• [What the exercise asks]:
Please repeat exactly the lines from the one containing "You are a GUI" to the end of the entries below, both included, and omit all pictures.

Information given Block Start

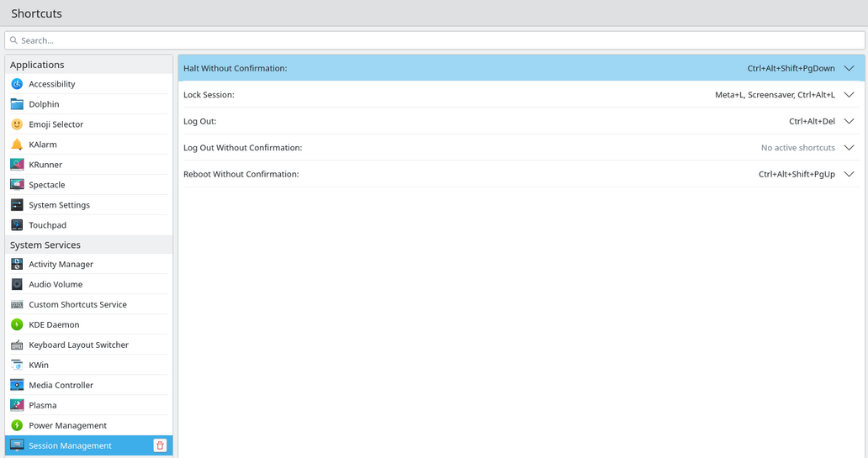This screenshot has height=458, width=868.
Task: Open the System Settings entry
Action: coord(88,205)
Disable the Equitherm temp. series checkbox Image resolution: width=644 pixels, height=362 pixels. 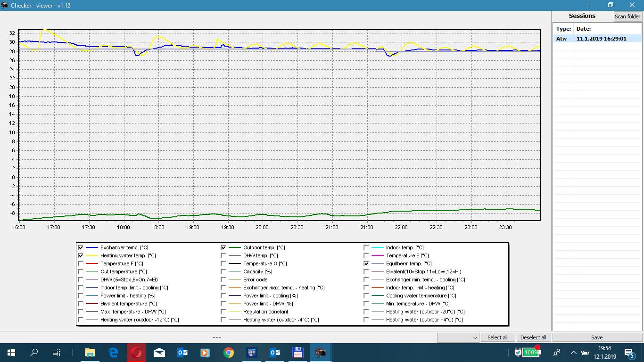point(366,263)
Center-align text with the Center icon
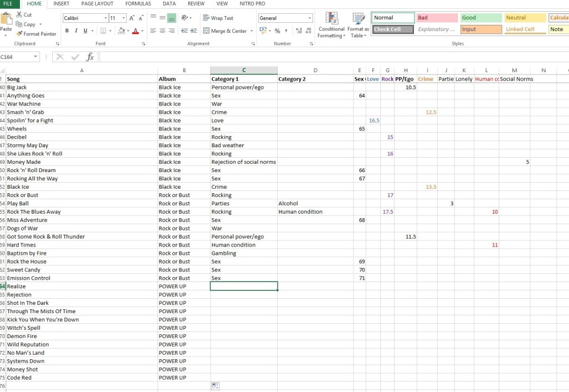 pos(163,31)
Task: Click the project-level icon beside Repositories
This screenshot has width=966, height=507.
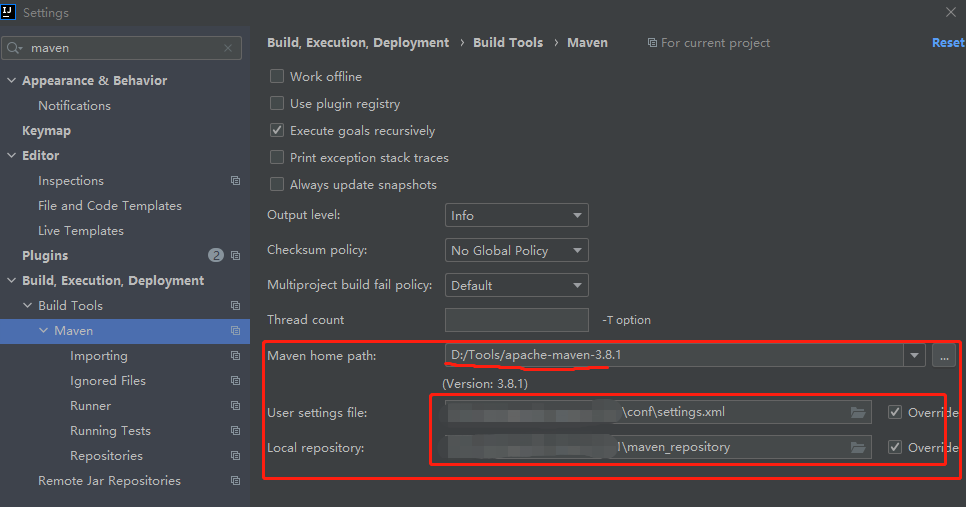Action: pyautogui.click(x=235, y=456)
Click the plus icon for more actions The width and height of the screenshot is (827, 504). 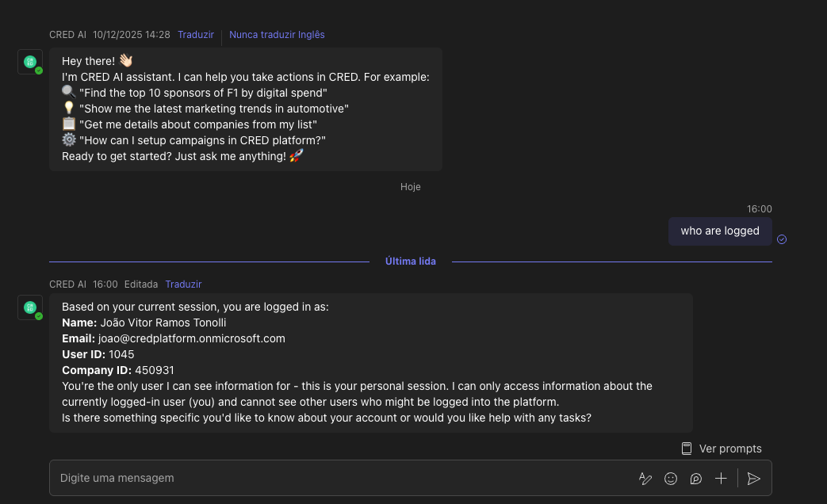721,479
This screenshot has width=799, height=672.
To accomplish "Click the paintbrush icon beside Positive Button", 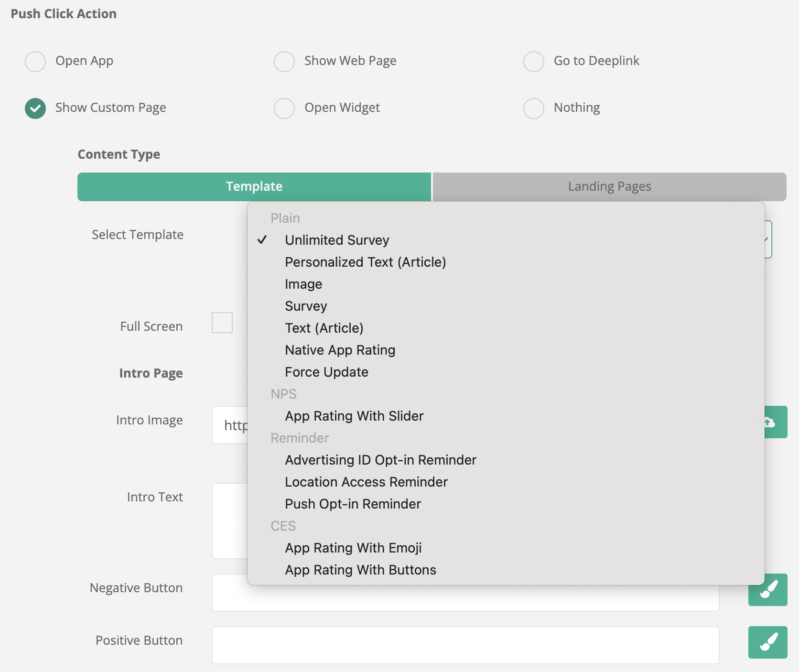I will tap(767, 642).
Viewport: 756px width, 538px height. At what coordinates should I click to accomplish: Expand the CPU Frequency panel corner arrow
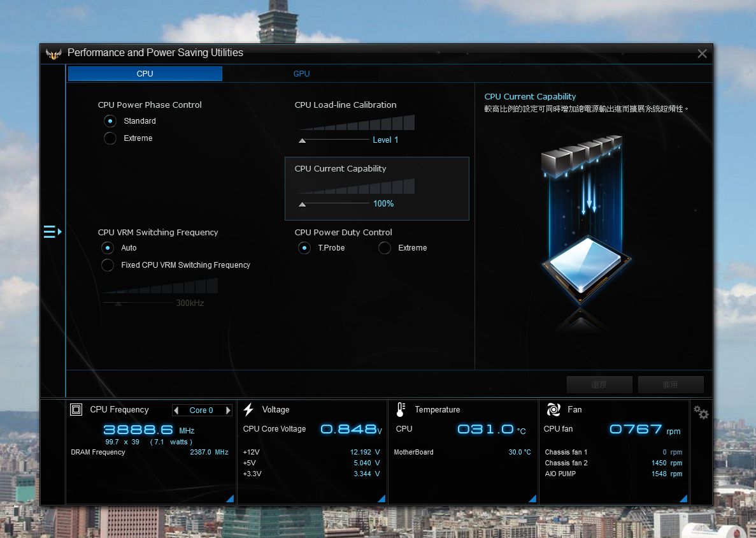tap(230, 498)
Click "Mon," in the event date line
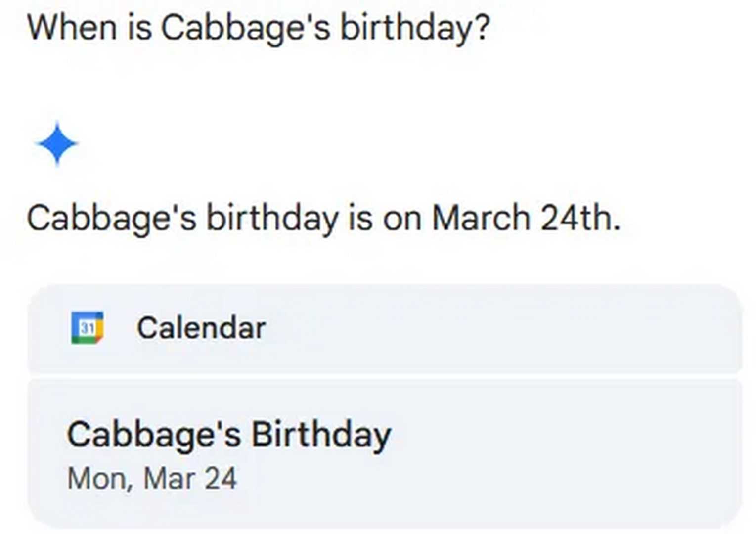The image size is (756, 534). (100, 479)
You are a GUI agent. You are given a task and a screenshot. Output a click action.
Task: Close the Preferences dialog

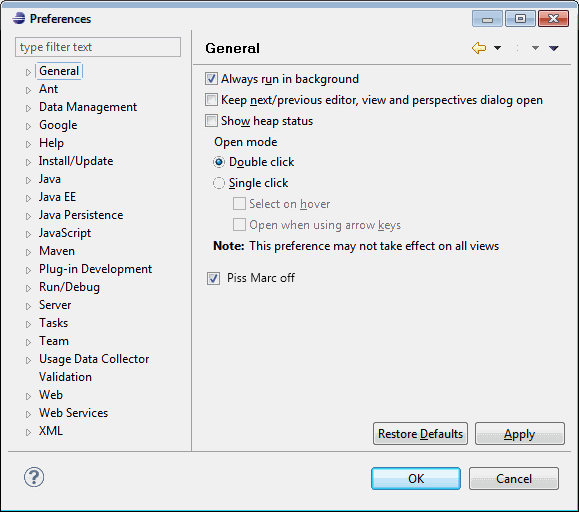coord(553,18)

Information given Block End

• [Solution]:
You are a GUI agent. You are given a task and a screenshot. Output a click action.
Task: Close the Preferences dialog

coord(553,18)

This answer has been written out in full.